All lines from the one that contains "Mathforu (161, 25)" through the close of the entries below are to be repeated exactly, without any pictures.

::: GIVEN INFORMATION :::

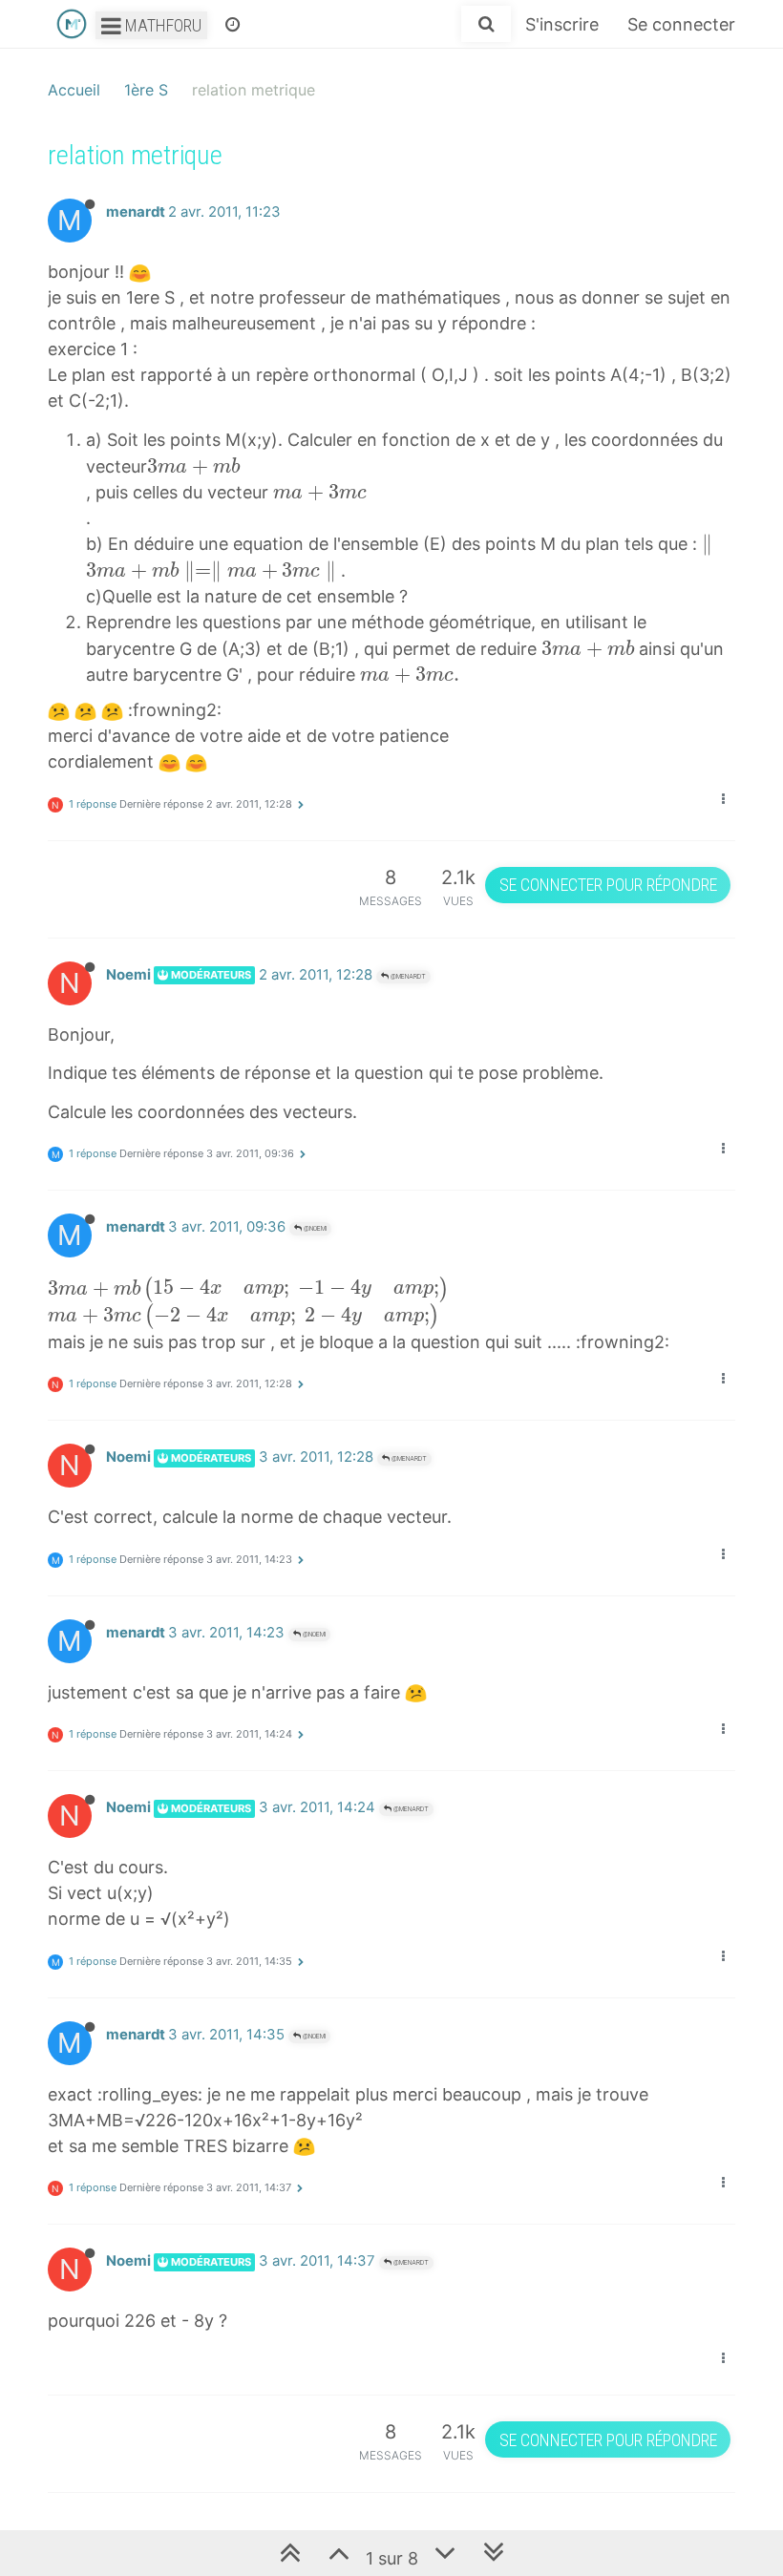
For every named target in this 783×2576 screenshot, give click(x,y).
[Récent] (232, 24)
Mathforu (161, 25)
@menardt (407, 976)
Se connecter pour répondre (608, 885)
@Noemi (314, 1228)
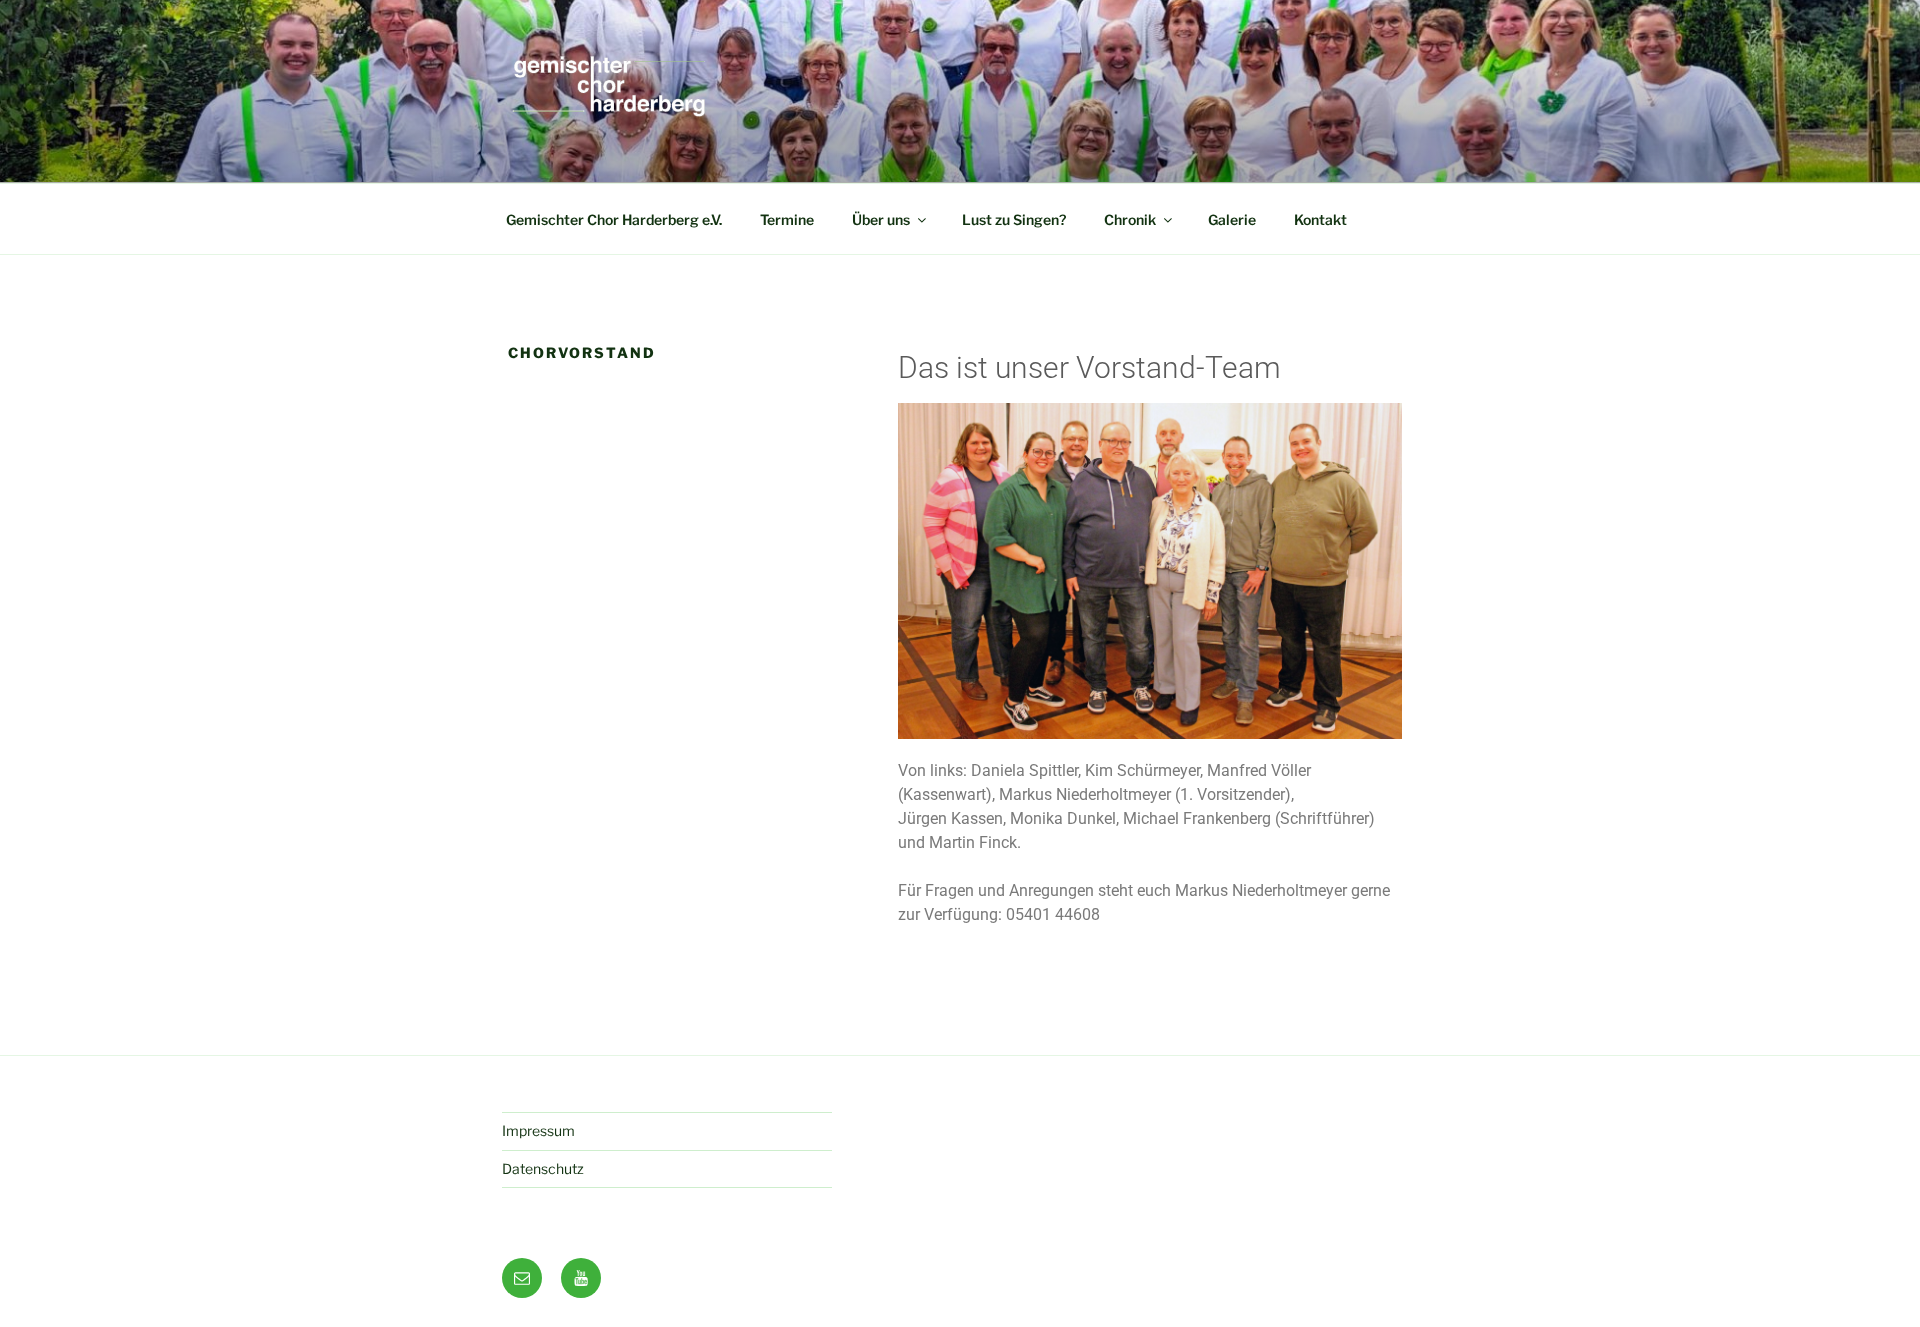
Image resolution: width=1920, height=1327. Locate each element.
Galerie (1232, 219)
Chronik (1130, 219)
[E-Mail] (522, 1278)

:::

THE ANSWER →
Mathforu (161, 25)
@menardt (407, 976)
Se connecter pour répondre (608, 885)
@Noemi (314, 1228)
Image resolution: width=1920, height=1327. Locate each element.
Galerie (1232, 219)
Chronik (1130, 219)
[E-Mail] (522, 1278)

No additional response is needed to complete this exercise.